Expert: LI should follow San Diego on tech
Long Island can use the example set by San Diego as an inspiration to become a high-tech business hotbed, an expert told local business leaders and educators Wednesday.
"A place can reinvent itself," said Mary Walshok, associate vice chancellor at the University of California at San Diego.
Walshok recounted how the California city nearly 30 years ago overcame challenging economic conditions to become an innovator of high-tech businesses.
She said it took collaboration and an entrepreneurial spirit, uniting academic researchers, business leaders and bankers, and luring private financial investment.
Today, there are 75 major research institutions in San Diego and several thousand IT/wireless communications companies. In the last decade, hundreds of energy and environmental businesses have also sprouted, Walshok said.
Walshok was the keynote speaker at Farmingdale State College during the Long Island Index's public rollout of its new report on how the Island can become a business innovator by capitalizing on its considerable assets.

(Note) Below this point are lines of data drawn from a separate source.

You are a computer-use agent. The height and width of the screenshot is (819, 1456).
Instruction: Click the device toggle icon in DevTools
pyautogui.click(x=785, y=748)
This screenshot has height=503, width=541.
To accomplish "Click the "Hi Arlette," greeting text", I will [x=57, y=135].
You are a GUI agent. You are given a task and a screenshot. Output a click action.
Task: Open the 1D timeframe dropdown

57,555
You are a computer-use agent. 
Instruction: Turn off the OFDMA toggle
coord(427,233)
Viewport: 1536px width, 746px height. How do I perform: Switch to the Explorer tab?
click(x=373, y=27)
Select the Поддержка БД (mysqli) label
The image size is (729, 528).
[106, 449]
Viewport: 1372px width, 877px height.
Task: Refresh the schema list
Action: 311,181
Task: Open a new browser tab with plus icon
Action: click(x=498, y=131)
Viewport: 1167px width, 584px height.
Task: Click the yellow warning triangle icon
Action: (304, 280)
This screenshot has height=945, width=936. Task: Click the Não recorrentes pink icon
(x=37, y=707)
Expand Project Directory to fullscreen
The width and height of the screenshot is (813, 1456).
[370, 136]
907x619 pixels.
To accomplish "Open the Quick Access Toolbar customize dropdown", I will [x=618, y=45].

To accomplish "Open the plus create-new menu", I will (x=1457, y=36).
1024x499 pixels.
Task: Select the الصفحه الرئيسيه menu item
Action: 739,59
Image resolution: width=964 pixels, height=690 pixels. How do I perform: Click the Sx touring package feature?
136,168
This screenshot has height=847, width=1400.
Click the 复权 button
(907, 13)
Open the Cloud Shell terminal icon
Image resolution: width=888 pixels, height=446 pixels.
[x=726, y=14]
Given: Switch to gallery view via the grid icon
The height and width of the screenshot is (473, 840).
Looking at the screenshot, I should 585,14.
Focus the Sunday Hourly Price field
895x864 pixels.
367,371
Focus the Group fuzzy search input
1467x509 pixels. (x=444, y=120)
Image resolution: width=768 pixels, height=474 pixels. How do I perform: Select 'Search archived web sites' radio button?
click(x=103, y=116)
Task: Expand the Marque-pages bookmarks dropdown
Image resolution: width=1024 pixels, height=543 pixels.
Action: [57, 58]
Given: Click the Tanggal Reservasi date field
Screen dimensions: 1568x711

She addressed about 300 business and nonprofit leaders, university presidents and others.
Walshok, co-founder of an innovative cluster development program known as CONNECT, said San Diego's effort needed three key ingredients: a "critical mass of research," money to invest in start-ups and "entrepreneurial talent."
The Long Island Index, published by the Rauch Foundation, has for nine years polled Long Islanders about their attitudes about living here, including opinions about LI's schools, housing, and the like, and has issued special analyses over the period.
This year's special analysis produced the inaugural Long Island Innovation Index, prepared by the California-based Collaborative Economics Inc., which assessed Long Island's assets, such as its research capacity, investment capital and more.
The report noted the Island has the assets to become a powerhouse of innovation: Brookhaven National Laboratory and Cold Spring Harbor Laboratory research centers; growing federal investment in research and development; and a growing science and engineering workforce.
"There's much hope for Long Island's future," Nancy Rauch Douzinas, president of the Rauch Foundation, told the audience.